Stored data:
════

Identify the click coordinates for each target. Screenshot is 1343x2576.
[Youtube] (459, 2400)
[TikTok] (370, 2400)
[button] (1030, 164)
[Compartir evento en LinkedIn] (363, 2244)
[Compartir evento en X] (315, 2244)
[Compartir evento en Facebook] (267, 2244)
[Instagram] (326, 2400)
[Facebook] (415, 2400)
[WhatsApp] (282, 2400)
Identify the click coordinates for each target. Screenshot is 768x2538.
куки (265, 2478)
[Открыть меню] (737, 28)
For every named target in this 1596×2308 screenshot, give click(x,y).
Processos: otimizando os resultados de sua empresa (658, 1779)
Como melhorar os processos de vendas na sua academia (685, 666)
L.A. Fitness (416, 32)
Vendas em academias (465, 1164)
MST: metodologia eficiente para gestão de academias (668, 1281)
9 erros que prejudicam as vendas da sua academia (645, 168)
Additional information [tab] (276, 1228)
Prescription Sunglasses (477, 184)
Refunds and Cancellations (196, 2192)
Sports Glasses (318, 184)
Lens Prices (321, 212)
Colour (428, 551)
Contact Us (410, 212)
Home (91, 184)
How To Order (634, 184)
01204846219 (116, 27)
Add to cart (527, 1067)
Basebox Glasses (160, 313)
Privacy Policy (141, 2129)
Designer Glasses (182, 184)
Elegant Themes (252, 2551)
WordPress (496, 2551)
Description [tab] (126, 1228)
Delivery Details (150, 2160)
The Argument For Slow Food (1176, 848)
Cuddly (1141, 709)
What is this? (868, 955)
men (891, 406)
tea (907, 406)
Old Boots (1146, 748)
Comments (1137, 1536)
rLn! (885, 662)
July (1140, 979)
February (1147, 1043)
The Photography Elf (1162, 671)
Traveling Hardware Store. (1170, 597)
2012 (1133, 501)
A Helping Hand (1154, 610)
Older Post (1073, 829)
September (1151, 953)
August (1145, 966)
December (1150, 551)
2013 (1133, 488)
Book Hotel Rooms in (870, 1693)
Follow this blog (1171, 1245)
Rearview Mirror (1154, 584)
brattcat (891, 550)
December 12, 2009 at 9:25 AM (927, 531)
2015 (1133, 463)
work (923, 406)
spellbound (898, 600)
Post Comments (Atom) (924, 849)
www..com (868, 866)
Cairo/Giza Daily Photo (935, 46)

════

■ **Goal of the exercise**: Return every line above in which the string "academias" occurs.

■ **Output for this task**:
Vendas em academias (465, 1164)
MST: metodologia eficiente para gestão de academias (668, 1281)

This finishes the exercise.